HUMPHRYS: Alright. What about next
year's rise then, next year's rise in the basic state pension that is and
I am sticking with the basic state pension for the moment because that's
what concerns so many people, so many pensioners. It's going to be based,
presumably, on the assumption that inflation will be at a certain level.
We've been led to believe that they'll get another couple of pounds in
their pensions as a result of that. Now, if inflation is less when it's
calculated in September does that mean that they will get less than two
pounds or is that two pounds figure that's been bruited around by the Chancellor
among others, is that a guarantee?
DARLING: What I've said many times
is that on the information we have got at the moment the pension will rise
by at least two pounds for a single pensioner, over three pounds for a
pensioner couple. Every year, as required by statute, I have to make a
decision on all benefit levels, all pension levels, I have to do that having
regard to what the RPI is in September...
HUMPHRYS: ...those contradict each
other don't they, sorry..it's either going to be two pounds or it will
be linked to the RPI - I'm slightly puzzled by that.
DARLING: No, what I've said is
that on the information available to us now the RPI increase would mean
that pensioners, a single pensioner would get at least two pounds and pensioner
couples three pounds...
HUMPHRYS: ..so it's not guaranteed...
DARLING: What I was going on to
say is that the law requires me to decide on how much pensions actually
go up by reference to what the actual RPI is. Now, if you had asked me
a year ago I could have told you that it looked like about seventy five
pence based on the information we had. So my guess is, and you know I'm
pretty confident this is the case, that it will be at least two and three
pounds respectably, this coming Autumn. What we do for pensioners as
a whole, and as I've said to you it's not just the basic state pension
there's the other measures I referred to which we've already introduced
like the winter fuel payment, like the free television licences and the
pensioner credit, the details of which we've yet to announce. When we come
to sit down and decide what we are going to do, then we will make an announcement.

● Entries
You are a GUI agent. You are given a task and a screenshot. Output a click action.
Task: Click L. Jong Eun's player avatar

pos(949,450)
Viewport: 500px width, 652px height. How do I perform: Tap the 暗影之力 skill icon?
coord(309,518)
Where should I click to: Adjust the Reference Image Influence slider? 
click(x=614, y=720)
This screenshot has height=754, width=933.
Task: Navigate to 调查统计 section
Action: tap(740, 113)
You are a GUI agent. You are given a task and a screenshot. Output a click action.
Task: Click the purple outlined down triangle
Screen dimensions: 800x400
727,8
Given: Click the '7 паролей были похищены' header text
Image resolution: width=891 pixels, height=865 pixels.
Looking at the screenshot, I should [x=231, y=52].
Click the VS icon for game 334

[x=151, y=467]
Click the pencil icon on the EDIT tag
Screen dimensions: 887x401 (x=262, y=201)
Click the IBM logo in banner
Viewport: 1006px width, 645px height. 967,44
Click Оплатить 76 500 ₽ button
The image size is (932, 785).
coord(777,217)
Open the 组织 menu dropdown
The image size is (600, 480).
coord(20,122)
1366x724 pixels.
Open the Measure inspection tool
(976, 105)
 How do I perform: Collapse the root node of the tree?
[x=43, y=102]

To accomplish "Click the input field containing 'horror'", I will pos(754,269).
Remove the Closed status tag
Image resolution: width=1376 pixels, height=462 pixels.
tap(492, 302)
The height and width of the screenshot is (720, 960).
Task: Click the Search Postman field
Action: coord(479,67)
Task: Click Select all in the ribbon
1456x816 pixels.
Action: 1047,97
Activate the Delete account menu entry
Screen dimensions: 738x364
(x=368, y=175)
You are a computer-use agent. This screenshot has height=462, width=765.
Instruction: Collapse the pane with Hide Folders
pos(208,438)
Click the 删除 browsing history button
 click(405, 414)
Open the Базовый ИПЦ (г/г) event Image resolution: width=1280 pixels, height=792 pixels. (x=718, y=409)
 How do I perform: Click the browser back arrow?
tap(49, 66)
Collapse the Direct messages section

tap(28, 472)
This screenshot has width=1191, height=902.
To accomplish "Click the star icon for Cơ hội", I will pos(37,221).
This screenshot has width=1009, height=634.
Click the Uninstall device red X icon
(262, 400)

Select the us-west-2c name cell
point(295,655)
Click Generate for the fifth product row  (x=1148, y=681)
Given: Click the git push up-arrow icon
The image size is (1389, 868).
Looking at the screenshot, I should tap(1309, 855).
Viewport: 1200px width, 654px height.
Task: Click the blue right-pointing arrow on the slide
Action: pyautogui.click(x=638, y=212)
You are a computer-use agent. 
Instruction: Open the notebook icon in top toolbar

● What the exercise asks
Summarize the pension interview in two sentences.

● Correct output
Humphrys asks whether the expected rise of about two pounds in next year's basic state pension is a guarantee if inflation turns out lower when it is calculated in September. Darling answers that, on the information available now, the pension will rise by at least two pounds for a single pensioner and over three pounds for a pensioner couple, but the law requires him to set the increase by reference to the actual RPI in September.